To help regulate credit card security standards, the Payment Card Industry Security Standards Council (PCI SSC) was founded in 2006 by 5 of the largest payment brands: American Express, Discover, JCB International, MasterCard, and Visa. Below are some highlights to help you navigate payment processing.
What is PCI compliance?
"The PCI Data Security Standard is a multifaceted security standard that includes requirements for security management, policies, procedures, network architecture, software design and other critical protective measures. The PCI Data Security Standard is comprised of 12 general requirements designed to: Build and maintain a secure network; Protect cardholder data; Ensure the maintenance of vulnerability management programs; Implement strong access control measures; Regularly monitor and test networks; and Ensure the maintenance of information security policies."

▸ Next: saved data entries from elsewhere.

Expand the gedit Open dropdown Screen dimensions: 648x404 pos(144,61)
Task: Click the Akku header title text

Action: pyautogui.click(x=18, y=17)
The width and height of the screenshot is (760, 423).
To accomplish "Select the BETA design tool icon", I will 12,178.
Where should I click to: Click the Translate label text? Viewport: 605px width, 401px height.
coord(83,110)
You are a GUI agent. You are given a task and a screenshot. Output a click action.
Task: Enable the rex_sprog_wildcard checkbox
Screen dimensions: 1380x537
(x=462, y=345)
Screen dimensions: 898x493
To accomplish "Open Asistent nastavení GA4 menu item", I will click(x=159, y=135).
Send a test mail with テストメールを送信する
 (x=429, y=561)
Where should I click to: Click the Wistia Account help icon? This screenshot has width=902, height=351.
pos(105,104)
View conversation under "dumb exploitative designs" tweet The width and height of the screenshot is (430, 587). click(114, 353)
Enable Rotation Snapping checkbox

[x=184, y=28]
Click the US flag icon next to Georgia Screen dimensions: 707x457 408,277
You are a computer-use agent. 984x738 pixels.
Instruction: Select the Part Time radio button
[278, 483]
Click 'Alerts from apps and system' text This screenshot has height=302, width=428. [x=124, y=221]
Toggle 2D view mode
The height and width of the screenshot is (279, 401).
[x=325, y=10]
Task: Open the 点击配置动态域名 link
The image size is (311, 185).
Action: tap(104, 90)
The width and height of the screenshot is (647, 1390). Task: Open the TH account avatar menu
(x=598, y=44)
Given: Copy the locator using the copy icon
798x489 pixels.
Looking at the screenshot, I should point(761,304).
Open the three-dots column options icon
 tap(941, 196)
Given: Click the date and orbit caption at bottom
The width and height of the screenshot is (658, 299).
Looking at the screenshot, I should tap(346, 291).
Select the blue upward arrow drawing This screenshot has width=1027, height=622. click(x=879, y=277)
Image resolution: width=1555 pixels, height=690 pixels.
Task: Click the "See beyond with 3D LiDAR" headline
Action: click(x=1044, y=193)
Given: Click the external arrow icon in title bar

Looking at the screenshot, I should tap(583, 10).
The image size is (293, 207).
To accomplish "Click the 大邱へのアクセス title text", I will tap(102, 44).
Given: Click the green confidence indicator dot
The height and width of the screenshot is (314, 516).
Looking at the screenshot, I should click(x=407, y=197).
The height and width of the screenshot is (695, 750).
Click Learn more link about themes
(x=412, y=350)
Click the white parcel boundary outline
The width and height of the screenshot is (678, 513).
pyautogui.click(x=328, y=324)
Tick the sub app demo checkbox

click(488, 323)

Do all merchants, including those with minimal credit card processing need to be compliant?
The PCI SSC requires all merchants, regardless of size, to be PCI compliant.
How do I get started?
The PCI SSC website has great tools to help you get started including videos, a self-assessment questionnaire, and a reference guide.
This may seem like a lot of work, but remember that customers' card information is your responsibility to protect. If your business is found to have a data breach, you could be liable for fines, penalties, and/or loss of ability to accept credit/debit cards. By providing secure card processing, you will instill confidence in your customers!